Why can't I have an enum as the underlying typ

2019-02-26 07:30发布

问题:

Why isn't this valid C++?:

enum foo : unsigned { first_foo, second_foo };
enum bar : foo { best_foo = first_foo };

GCC 5.4.0 says:

/tmp/a.cpp:3:16: error: underlying type ‘foo’ of ‘bar’ must be an integral type
     enum bar : foo { best_foo = first_foo };

I can understand why I would get this error if foo were a float, or some struct, or what-not. But this seems perfectly legit to me in terms of semantics, type safety etc. What am I missing?

回答1:

When you add things to C++, you tend to add the minimium amount that solves a problem.

The enum A:int syntax lets you specify exactly how the enum A is stored as an integer. That is all it does, and it solves the problem.

enum A:B where B is an enum could have many meanings. A could extend B, or A could be a subset of the B underlying type with different names, or A could be an enum strictly restricted to have a subset of the values that can be stored within B, or A could be an enum whose values are restricted to the "hull" of B values.

Of these, the "same underlying type" solution (with the :int syntax) lines up with enum A:std::underlying_type_t<B>. So there is already a way to do that, and it isn't particularly burdensome.

Until someone makes a suggestion for what enum A:B should mean and convinces enough of the committee, it is unlikely to be permitted. And when there are multiple different reasonable meanings, this makes it harder for any one meaning to be chosen. One would need a strong use case why one particular meaning was best, and why it is worth the effort to put it in the standard.



回答2:

C++11 [dcl.enum]/2:

The type-specifier-seq of an enum-base shall name an integral type; any cv-qualification is ignored.

Enums are not themselves integral types – [basic.fundamental]/7:

Types bool, char, char16_t, char32_t, wchar_t, and the signed and unsigned integer types are collectively called integral types.

This is accompanied by a non-normative footnote:

Therefore, enumerations are not integral; however, enumerations can be promoted to integral types as specified in [conv.prom].

To achieve the effect I think you're looking for, however, is still simple:

enum bar : std::underlying_type<foo>::type { best_foo = first_foo };


回答3:

Well, not exactly the same, but I think you could use std::underlying_type:

enum foo : unsigned { first_foo, second_foo };
enum bar : std::underlying_type_t<foo> { best_foo = first_foo };


回答4:

For me it is a logical error to say a enum can be based on an another enum. If you think that the base is the storage type where the values defined in the enum are stored in, I can not get it as a logic expression to say the storage type is an enum. Because the enum is not only the storage type, it also contains a set of valid values.

If we can write something like:

enum A: int { ONE, TWO };

what should mean:

enum B: A{};

Because A defines not only the underlaying type ( I call this the storage type ) but also a set of valid values, should B only a subset of the enum A which means that you can define only values already defined in A?

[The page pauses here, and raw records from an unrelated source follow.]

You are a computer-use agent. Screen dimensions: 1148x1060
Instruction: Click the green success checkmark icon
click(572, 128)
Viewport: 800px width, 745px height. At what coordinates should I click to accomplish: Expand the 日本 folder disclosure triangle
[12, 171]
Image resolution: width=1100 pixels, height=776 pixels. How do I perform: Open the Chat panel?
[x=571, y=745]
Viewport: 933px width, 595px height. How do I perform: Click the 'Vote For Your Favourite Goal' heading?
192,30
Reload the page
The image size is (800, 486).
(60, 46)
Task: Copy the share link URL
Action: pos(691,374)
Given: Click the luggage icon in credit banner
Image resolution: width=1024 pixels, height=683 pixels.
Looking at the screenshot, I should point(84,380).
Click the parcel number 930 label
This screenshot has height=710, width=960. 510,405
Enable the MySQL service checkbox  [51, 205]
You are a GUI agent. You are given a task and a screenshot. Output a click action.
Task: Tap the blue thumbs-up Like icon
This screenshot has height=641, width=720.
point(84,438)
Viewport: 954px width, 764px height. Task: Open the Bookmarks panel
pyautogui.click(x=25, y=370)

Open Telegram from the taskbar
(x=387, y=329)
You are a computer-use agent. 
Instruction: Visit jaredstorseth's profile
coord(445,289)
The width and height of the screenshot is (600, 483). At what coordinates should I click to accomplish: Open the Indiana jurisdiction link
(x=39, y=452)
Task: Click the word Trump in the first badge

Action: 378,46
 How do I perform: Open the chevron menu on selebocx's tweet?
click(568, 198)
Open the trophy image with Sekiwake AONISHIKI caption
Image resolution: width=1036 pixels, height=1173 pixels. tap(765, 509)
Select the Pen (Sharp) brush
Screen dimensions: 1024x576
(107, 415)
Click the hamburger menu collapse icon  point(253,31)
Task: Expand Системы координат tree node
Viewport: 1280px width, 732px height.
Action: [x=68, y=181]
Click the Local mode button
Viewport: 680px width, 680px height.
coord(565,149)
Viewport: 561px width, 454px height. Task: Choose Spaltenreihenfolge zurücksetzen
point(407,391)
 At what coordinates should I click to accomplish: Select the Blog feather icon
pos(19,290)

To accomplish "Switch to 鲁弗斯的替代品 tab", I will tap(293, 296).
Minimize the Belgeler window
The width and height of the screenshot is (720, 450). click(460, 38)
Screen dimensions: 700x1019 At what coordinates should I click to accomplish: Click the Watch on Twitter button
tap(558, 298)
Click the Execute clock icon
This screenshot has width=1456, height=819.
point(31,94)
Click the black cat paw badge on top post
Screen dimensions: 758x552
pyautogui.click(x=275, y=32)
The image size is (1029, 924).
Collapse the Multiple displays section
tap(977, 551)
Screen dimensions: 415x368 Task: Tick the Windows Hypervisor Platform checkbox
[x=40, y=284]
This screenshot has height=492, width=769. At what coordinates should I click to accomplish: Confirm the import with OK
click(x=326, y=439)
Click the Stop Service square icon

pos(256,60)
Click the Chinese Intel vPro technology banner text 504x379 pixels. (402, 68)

Is it now valid to say we habe the values ONE,TWO already defined also in B? And is it now possible to add more values like:

    enum B: A{THREE};

and all valid values are now ONE,TWO,THREE ?

or is the meaning we get only the subset:

    enum B: A{ONE};

which means B can only use values already defined in A. Simply that makes it difficult to me to make a enum a base of another enum.

If you open that door, you also can also come to the idea that you want to use the underlaying storage type from other kinds of types like bitfields.

struct A { unsigned int a : 3; unsigned int B: 2; };

should then

enum B: A { ONE, TWO };

also be valid? I believe not! ;)

From the logical point ( my point of view ) the underlaying type of the enum is its storage type. And it makes no sense to make an enum as an underlaying storage type for another enum at all.